I’ve been interested in art my whole life. I decided to pursue grad school because I realized that making art is what I want to be doing, seriously, 24 hours a day. I got to the point where I felt like I needed to go ‘home,’ so to speak, and return to interests that have been left behind most of my life.

How does your scientific background inform the work that you’re making now?
It’s played an important role in the way I’ve developed my particular artistic language. This utility cart piece is a perfect example. It has aspects that refer to biology and medicine, and you can see the influence of the body on several of the elements.

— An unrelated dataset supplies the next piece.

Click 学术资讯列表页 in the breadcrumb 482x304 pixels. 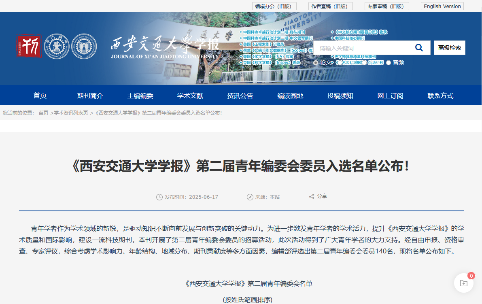71,113
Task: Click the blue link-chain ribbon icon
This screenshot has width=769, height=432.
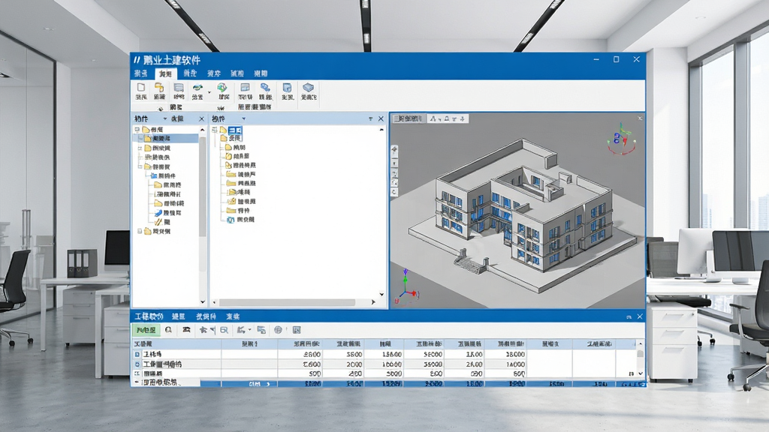Action: pyautogui.click(x=265, y=88)
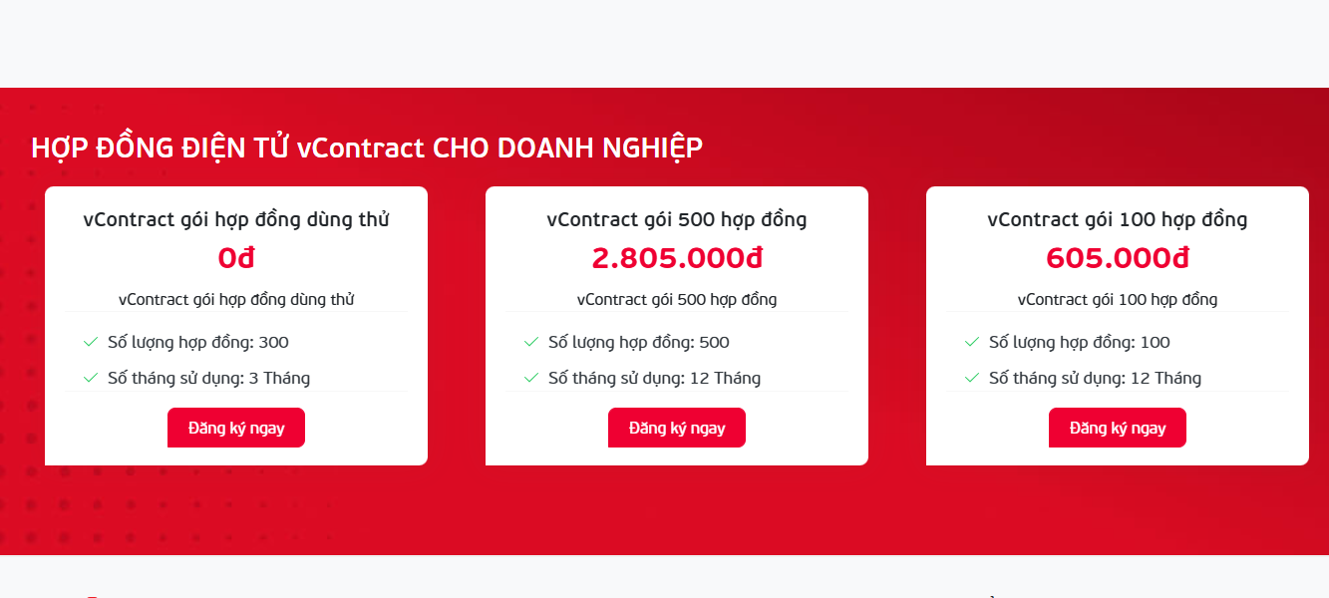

How do you approach the creative process?
I’m interested in the exploration of materials. A lot of the pieces come from machines I’ve taken apart, or strange objects I’ve discovered at garage sales, and I like to try something new or different with each piece. As the work comes together, my primary concerns become clear. Generally, the work addresses social and political concerns. 

A lot of your work brings to mind Surrealism. Do you feel connected to the movement?
Definitely. The way the Surrealists worked definitely appeals to my process. I like to allow the work to address subjects that are evocative and personal, but also enter the zone of the irrational and present that to the viewer. When I make the work, I operate in this psychic zone where subconscious associations are made and I try to let myself observe. It’s a meta-level intellectual operation. You let your mind observe your mind. I like to let myself work, and then be fascinated by the things that arise.

The M.F.A. Thesis Exhibition opens at Blaffer Art Museum Friday, April 6 at 6 p.m. and will be on view through Saturday, April 21.